Document Processing Income

This guide covers adding document processing for income and employment verification.

Overview

Truv's document processing solution helps you collect user documents. These files are then processed to extract structured data and analysed for fraud. The two points below cover common reasons for using document processing:

  • Back up plan for unsuccessful payroll connection attempts or user data isn't processed
  • Standalone solution to process collect user documents and parse those into structured data schema.

Configuring your document processing

The points below cover user information to collect when integrating your document processing solution.

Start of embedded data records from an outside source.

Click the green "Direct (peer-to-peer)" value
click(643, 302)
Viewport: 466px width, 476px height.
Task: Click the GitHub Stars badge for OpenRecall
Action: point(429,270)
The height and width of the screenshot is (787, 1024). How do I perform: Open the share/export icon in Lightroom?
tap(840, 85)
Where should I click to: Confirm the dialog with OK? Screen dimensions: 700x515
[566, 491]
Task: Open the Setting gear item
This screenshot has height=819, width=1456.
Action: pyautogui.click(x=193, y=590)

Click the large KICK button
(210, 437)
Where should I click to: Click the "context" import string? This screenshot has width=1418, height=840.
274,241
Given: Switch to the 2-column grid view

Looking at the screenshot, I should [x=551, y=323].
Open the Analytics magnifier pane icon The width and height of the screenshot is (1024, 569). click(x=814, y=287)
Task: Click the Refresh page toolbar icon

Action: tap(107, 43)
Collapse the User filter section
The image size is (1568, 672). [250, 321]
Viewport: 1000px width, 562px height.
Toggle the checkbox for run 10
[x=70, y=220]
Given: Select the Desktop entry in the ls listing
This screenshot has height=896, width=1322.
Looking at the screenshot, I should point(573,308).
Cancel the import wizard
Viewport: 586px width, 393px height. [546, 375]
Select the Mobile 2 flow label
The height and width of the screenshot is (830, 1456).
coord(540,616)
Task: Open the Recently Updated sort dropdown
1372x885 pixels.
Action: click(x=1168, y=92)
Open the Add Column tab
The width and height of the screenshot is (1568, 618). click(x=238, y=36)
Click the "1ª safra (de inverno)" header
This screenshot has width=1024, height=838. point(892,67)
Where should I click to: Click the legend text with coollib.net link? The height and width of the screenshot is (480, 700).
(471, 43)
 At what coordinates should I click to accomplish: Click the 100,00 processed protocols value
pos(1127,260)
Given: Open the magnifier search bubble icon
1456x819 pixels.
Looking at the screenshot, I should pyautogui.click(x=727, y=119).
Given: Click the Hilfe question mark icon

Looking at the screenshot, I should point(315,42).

  • Document type required, such as paystubs, W2, and 1099
📘

Note

For 1099 tax documents, Truv supports parsing for formatting from any year after 2021. This includes the following 1099 forms.

  • 1099-DIV, 1099-G, 1099-INT, 1099-MISC, 1099-NEC, 1099-R
  • Number of documents required for each type
  • Applicant first_name and last_name

In addition, you can add a specific message for your users displayed in Truv Bridge. Contact Truv for additional configuration settings.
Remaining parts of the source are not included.